ASSIGNED TASK ▸ Nothing should be omitted: restate the full listing word for word.
==== RECORDS
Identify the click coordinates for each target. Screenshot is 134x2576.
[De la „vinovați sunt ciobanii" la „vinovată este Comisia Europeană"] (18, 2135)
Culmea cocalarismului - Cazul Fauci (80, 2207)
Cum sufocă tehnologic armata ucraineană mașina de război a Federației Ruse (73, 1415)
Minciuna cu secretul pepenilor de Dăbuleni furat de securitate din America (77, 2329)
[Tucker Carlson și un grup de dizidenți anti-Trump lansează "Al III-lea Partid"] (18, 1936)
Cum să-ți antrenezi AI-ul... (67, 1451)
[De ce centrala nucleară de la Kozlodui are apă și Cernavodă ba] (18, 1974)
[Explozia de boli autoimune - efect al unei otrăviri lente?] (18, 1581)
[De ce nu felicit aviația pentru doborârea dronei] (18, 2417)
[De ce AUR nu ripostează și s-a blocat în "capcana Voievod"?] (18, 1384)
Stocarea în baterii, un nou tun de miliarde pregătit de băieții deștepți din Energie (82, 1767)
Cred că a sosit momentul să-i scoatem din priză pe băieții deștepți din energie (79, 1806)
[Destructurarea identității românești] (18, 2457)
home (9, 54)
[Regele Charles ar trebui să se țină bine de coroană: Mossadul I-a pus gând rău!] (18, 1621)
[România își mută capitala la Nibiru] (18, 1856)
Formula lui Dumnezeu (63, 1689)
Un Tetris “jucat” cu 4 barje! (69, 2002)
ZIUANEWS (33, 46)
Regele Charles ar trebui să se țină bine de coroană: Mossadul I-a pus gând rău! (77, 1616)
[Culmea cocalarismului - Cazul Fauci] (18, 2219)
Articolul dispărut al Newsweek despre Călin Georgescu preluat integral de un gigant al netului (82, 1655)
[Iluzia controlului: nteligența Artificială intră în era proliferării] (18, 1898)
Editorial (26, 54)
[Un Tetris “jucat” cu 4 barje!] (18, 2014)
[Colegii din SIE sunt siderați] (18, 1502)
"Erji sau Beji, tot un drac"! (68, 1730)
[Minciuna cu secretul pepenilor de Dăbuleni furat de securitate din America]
========
OUTPUT FOR THIS EXERCISE ▸
Identify the click coordinates for each target. Screenshot is 134x2576.
[De la „vinovați sunt ciobanii" la „vinovată este Comisia Europeană"] (18, 2135)
Culmea cocalarismului - Cazul Fauci (80, 2207)
Cum sufocă tehnologic armata ucraineană mașina de război a Federației Ruse (73, 1415)
Minciuna cu secretul pepenilor de Dăbuleni furat de securitate din America (77, 2329)
[Tucker Carlson și un grup de dizidenți anti-Trump lansează "Al III-lea Partid"] (18, 1936)
Cum să-ți antrenezi AI-ul... (67, 1451)
[De ce centrala nucleară de la Kozlodui are apă și Cernavodă ba] (18, 1974)
[Explozia de boli autoimune - efect al unei otrăviri lente?] (18, 1581)
[De ce nu felicit aviația pentru doborârea dronei] (18, 2417)
[De ce AUR nu ripostează și s-a blocat în "capcana Voievod"?] (18, 1384)
Stocarea în baterii, un nou tun de miliarde pregătit de băieții deștepți din Energie (82, 1767)
Cred că a sosit momentul să-i scoatem din priză pe băieții deștepți din energie (79, 1806)
[Destructurarea identității românești] (18, 2457)
home (9, 54)
[Regele Charles ar trebui să se țină bine de coroană: Mossadul I-a pus gând rău!] (18, 1621)
[România își mută capitala la Nibiru] (18, 1856)
Formula lui Dumnezeu (63, 1689)
Un Tetris “jucat” cu 4 barje! (69, 2002)
ZIUANEWS (33, 46)
Regele Charles ar trebui să se țină bine de coroană: Mossadul I-a pus gând rău! (77, 1616)
[Culmea cocalarismului - Cazul Fauci] (18, 2219)
Articolul dispărut al Newsweek despre Călin Georgescu preluat integral de un gigant al netului (82, 1655)
[Iluzia controlului: nteligența Artificială intră în era proliferării] (18, 1898)
Editorial (26, 54)
[Un Tetris “jucat” cu 4 barje!] (18, 2014)
[Colegii din SIE sunt siderați] (18, 1502)
"Erji sau Beji, tot un drac"! (68, 1730)
[Minciuna cu secretul pepenilor de Dăbuleni furat de securitate din America]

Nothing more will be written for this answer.